Werden gemäß empirischer Untersuchungen die entscheidenden Merkmale (etwas adäquater formuliert Systemcharakteristiken) herangezogen, durch welche Systeme resilient sind, also je nach Zusammenhang robust, widerstandsfähig oder krisenfest, dann muss wenig überraschend ein schlechtes Zeugnis ausgestellt werden: Die von Joseph Fiksel (2003) beschriebenen vier essentiellen Merkmale (in deutscher Übersetzung des Autors), welche ebenenübergreifende Gültigkeit besitzen (das heißt verglichen etwa mit Ökosystemen, Organisationen und größeren sozioökonomischen Systemen) werden nämlich alle verletzt:
1. Effiziente bzw. möglichst unaufwändige Umsetzungen (sinngemäß zu "performance with modest resource consumption"): Bereits vergleichsweise einfache Arbeitsschritte haben sich als äußerst träge in der Umsetzung erwiesen: Hotspots schnell und effizient zu errichten, EU-interne Verteilungen schnell und effizient durchführen, eine gemeinsame politische Linie zu finden. Mit mangelnder Effizienz stauen sich zunehmend potenzielle Probleme auf. Um die Kontrolle zurück zu gewinnen gilt es also effizientere Strukturen zu schaffen. Sonst gleicht die EU einem "Dinosaurier" der unfähig zu notwendigen Anpassungen wird (Service's "Law of evolutionary potential"). Hierfür hilft auf systemischer Ebene beispielsweise ein Umbau zu mehr Modularität nach dem Subsidiaritätsprinzip (vgl. die explorative Studie der ÖAR zur Resilienz von Regionen), was auch formal nach Ortwin Renn beschrieben werden kann als "Dezentralisierung der Funktionserfüllung" (Renn 2014). Gekoppelte Netzwerke sind letztlich stabiler als zentralistische Steuerungen und können auch effizienter operieren.

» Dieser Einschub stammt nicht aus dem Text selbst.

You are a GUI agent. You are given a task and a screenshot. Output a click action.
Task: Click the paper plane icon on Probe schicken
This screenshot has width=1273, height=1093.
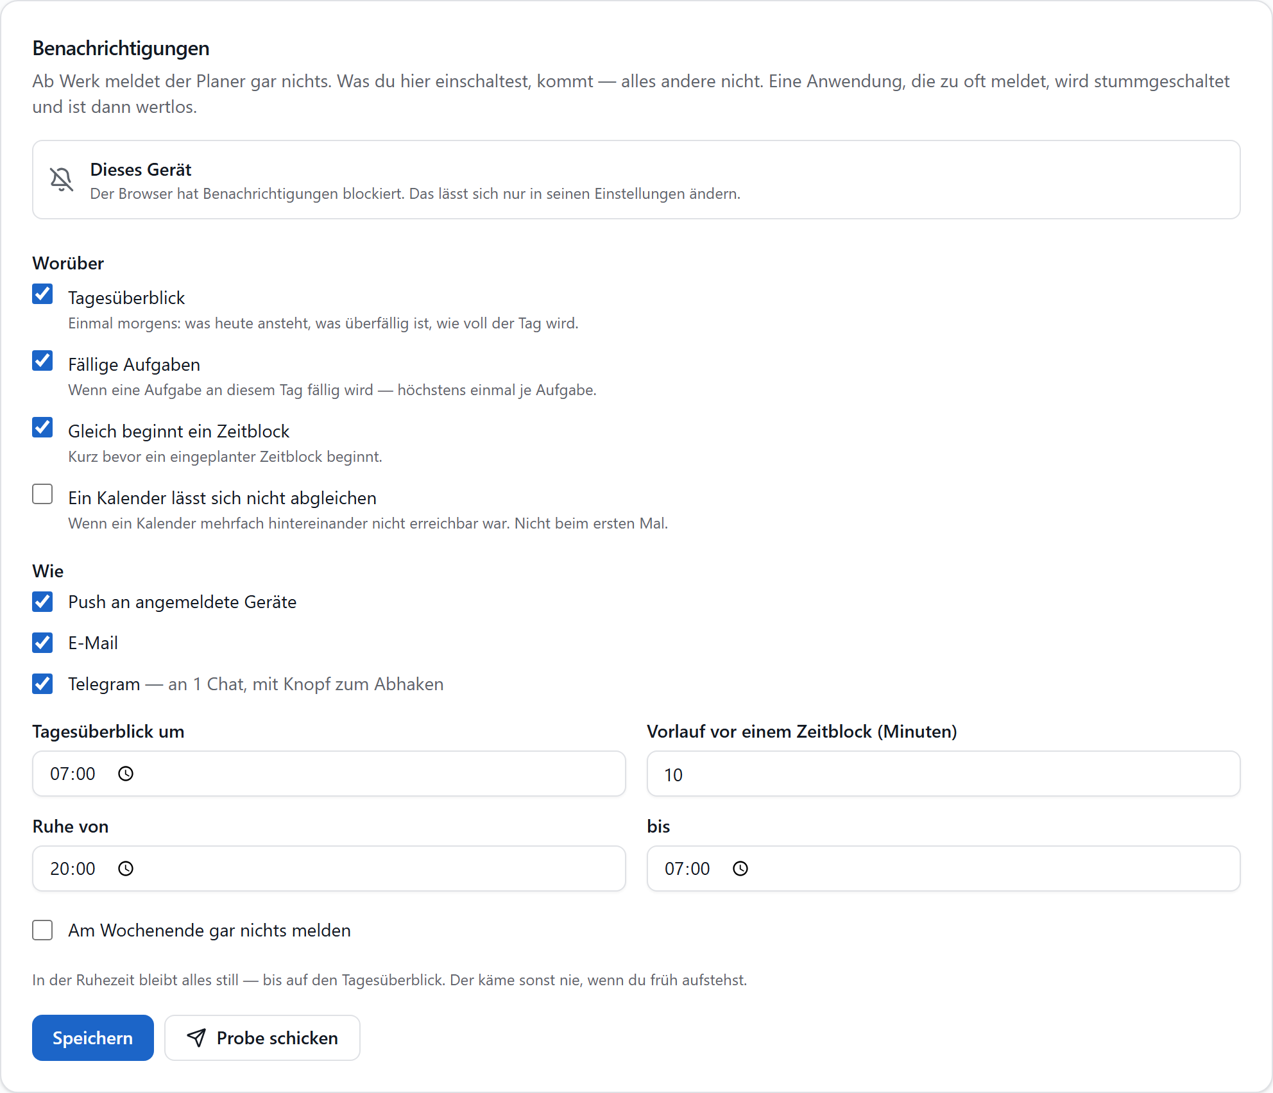[196, 1038]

2. Zusammenhalt der Systemkomponenten (sinngemäß nach "existence of unifying relationships and linkages between system"): In diesem Fall der Zusammenhalt der Mitgliedsstaaten, welcher sich mehr als alles andere als fragil erwiesen hat. Wie Tusk in seinem Bratislava-Brief erklärt könne Europa aus der Herausforderung zerstritten oder geeint hervorgehen. Wie diese Mediation, das heißt eine Aushandlung von Konflikten und Interessen, aussehen kann ist fraglich, jedenfalls ist es offenkundig problematisch, wenn in kritischen Situationen gegeneinander statt miteinander gearbeitet wird. Ein fehlender Interessensausgleich kann letztlich die entscheidende Frage sein. Jedenfalls ist es wesentlich, dass die Koordination für einen weiterhin funktionierenden Zusammenhalt auch während eines Interessenskonflikts optimal funktioniert.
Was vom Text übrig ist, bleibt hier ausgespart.